La imagen de este «muchacho de San Petersburgo» está deliberadamente cambiada de orientación. Es el mismo, pero ahora sus lindes son otras. Tiene otros norte, sur, este y oeste. Las lindes de las cosas no sólo son sus límites con el resto del mundo : sus lindes están también en los lenguajes, y a través de los lenguajes, en las mentes donde habitan tales lenguajes. Pero esto no es hoy la cuestión : sólo estábamos como jugando con una imagen que en la realidad conocimos de otra manera : sin palabras.
Pero resulta que las palabras nos habitan del mismo modo que nosotros las habitamos a ellas. No vivimos en un vacío, en una nada difícil de pensar. Vivimos en muchos mundos al mismo tiempo : el mundo de lo social, el de lo mental, el de la historia, el de la mente, el de los cuerpos que sienten y cambian y gozan o padecen. Son en realidad indefinidos los mundos que podemos habitar y, al serlo, carecen de lindes. Sin palabras, no tienen límites precisos. Piénselo.

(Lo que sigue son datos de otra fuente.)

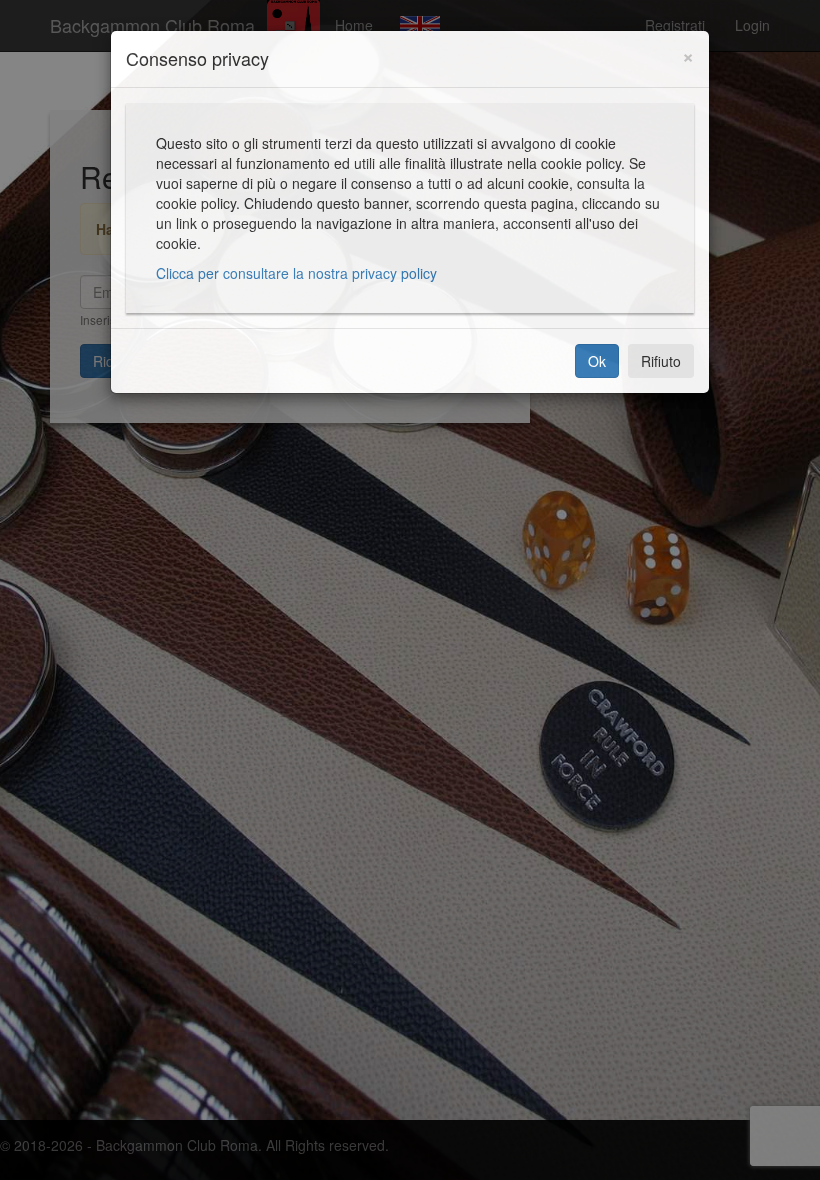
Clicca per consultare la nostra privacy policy (296, 273)
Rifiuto (661, 361)
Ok (597, 361)
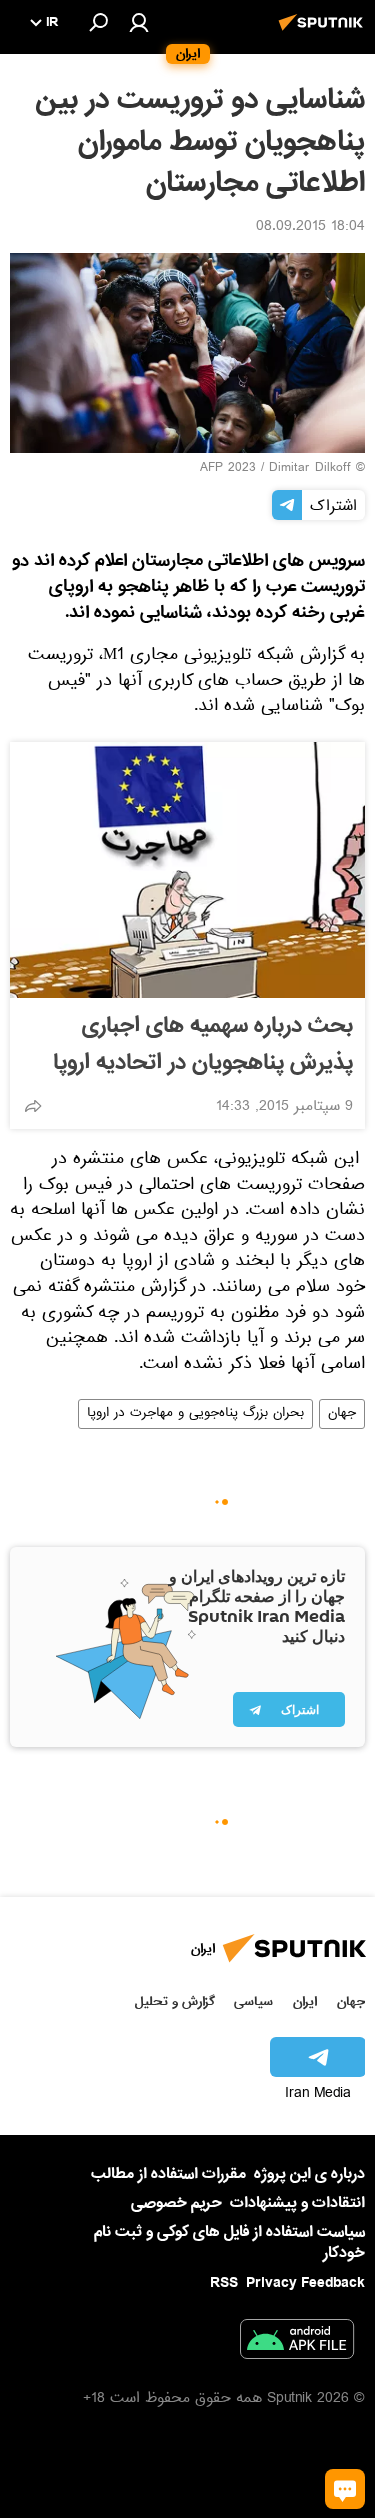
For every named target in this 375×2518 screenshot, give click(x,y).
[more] (33, 1106)
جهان (342, 1414)
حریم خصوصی (176, 2203)
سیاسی (253, 2001)
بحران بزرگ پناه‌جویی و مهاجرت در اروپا (195, 1414)
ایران (305, 2001)
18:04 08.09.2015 (310, 228)
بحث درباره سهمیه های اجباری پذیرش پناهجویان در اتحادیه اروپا (203, 1044)
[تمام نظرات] (345, 2489)
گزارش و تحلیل (175, 2001)
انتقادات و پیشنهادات (297, 2203)
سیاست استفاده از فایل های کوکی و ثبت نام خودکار (229, 2242)
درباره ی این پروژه (309, 2174)
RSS (224, 2283)
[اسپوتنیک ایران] (324, 33)
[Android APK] (297, 2343)
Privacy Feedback (305, 2283)
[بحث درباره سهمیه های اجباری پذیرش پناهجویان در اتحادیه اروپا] (187, 870)
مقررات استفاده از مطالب (168, 2174)
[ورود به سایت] (139, 22)
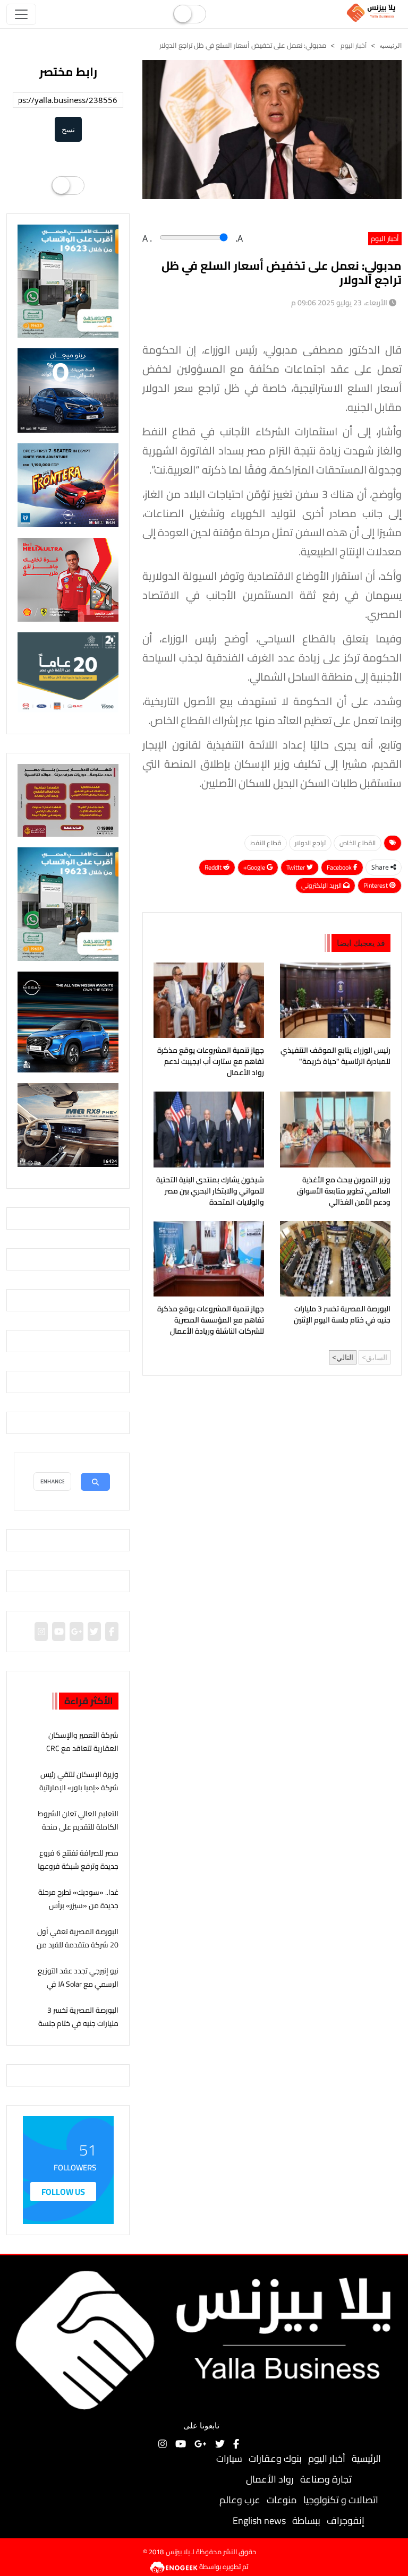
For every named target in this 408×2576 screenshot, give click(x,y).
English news (259, 2520)
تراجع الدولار (310, 843)
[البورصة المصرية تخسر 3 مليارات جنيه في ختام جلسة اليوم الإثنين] (335, 1258)
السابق (376, 1357)
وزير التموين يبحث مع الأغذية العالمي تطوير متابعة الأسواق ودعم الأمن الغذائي (343, 1191)
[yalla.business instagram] (41, 1631)
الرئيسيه (390, 45)
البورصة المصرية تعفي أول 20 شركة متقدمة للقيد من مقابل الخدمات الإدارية (77, 1945)
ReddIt (214, 867)
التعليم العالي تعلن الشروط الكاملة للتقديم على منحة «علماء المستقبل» (78, 1827)
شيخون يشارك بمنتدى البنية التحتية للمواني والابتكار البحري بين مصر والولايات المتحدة (210, 1191)
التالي (344, 1357)
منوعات (282, 2500)
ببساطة (306, 2520)
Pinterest (376, 885)
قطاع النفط (265, 843)
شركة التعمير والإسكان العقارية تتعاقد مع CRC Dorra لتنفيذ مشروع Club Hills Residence (81, 1755)
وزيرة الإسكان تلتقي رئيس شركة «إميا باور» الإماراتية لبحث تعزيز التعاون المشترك (78, 1787)
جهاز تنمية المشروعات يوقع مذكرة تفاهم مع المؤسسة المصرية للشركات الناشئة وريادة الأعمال (210, 1320)
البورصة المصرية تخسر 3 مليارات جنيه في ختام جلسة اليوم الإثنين (342, 1314)
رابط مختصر (68, 72)
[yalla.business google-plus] (76, 1631)
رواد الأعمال (270, 2479)
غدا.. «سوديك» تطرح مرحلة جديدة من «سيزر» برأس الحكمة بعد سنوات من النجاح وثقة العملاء (78, 1912)
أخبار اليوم (353, 45)
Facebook (340, 867)
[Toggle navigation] (21, 14)
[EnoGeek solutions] (174, 2566)
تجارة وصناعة (326, 2479)
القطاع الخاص (357, 843)
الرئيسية (366, 2458)
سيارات (229, 2458)
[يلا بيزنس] (372, 12)
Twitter (296, 867)
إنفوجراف (345, 2520)
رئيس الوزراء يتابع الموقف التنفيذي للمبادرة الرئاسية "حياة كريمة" (335, 1056)
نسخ (68, 129)
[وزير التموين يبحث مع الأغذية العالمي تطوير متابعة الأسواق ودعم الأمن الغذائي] (335, 1129)
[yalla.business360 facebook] (111, 1631)
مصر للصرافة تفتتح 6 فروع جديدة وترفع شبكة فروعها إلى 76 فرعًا (78, 1866)
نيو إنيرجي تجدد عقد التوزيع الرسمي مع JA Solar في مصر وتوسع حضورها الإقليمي (78, 1991)
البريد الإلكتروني (322, 885)
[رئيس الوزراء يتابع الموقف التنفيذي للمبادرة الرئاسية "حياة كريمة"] (335, 1000)
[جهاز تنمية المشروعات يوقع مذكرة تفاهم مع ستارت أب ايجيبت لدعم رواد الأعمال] (209, 1000)
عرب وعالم (239, 2500)
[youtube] (59, 1631)
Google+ (255, 867)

Esos mundos sin lindes no son «el lenguaje», al no tener palabras. Pero sí que constituyen «lenguajes» esos mundos : por eso los podemos concebir. Son «mundos de vivencias», y hay vivencias que carecen de nombres. Por ese motivo identificar al ser humano con el lenguaje puede llegar a constituir un cierto problema : ¿hasta qué punto somos «un lenguaje», y no en realidad una gran cantidad de cosas que tienen nombres «más otras que no lo tienen»? Como es lógico, esto de nuevo nos lleva a una «frontera infernal sin poesía», por decirlo de esa manera.
Pero la cuestión es más compleja de lo que parece : el ser humano se ha habituado a vivir en el lenguaje hasta tal punto que no suele ver las realidades siempre como son, sino como las nombra. El fenómeno no siempre resulta evidente, pero se da con más rotundidad de lo que podríamos pensar en un principio. Así que podemos decir que más que vivir «directamente» en un mundo «real», vivimos en un mundo «nombrado».
Y no es lo mismo : apenas pensemos la distancia que va de lo nombrado a lo que no se puede nombrar, veremos cual es la distancia que existen entre la vivencia que se puede decir y nombrar y aquella otra para la que no tenemos nombre alguno. ¿Es por eso que las lenguas acaban inventando palabras cuyos sentidos son muy amplios? ¿Qué es «una cosa»?
Cuando decimos aquello que dijo el santo poeta y místico español del siglo XVI, Juan de Yepes, o sea, San Juan de la Cruz, de «… un no sé qué que queda balbuciendo», esas reiteradas repeticiones del sonido /que/, como con acierto se comentaba en la crítica literaria, ¿qué estamos diciendo en realidad, a qué cosa nos estamos refiriendo? La mística ya lo sabe : a algo que no puede ser nombrado, a Lo Innombrable.
Pero esta cuestión nos aleja hoy de lo que queríamos abordar : las lindes, las palabras como hacedoras de límites. El carácter ese de «forjador de límites» que tienen los lenguajes, el lenguaje, las lenguas.
Ahí arriba ven ustedes la figura de un ser humano, sentado en una calle de San Petersburgo. O al menos es lo que se ve …, ¡en la fotografía! Porque en la realidad existente fuera del texto, ese muchacho de San Petersburgo es una estatua, no un ser humano. No siempre vemos lo que hay, sino lo que creemos que hay. No lo real, sino lo pensado como real. Y lo pensado como real, ¿acaso no está siempre dentro de unos límites que sí que son nombrables, «decibles»? Lo que se dice y lo que se calle y no se diga, y lo que se piense y no sea cosa que se pueda decir porque carezca de nombre, de palabra propia, ¡qué importancia puede llegar a tener en los mundos que forjamo
Errata de esta edición y errata sólo imputable a mi propio descuido: la última palabra del texto debe ser «forjamos», y ese «forjamo», sin su debida -s final.
Esto nos llevará en su momento a hacernos una pregunta sobre «posibles seres humanos» que según algunos estudiosos «no tenían lenguaje alguno» : eran proantropoicos, o sea, que estaban «junto al hombre».
Se les llamó también «parántropos» o «paranthropos», que significa lo mismo : «junto al hombre». El nombre indica que desde hace unos 2 m. a. ( millones de años) convivían ambas especies en las sabanas euroasiáticas.
Los datos que faltan son tantos y sobre los que hay se disputa a veces con tantas discrepancias, que el problema de los orígenes (¿o sería mejor decir «el origen», si es que hubo uno sólo?) del ser humano en la historia se hace una cuestión «problemática».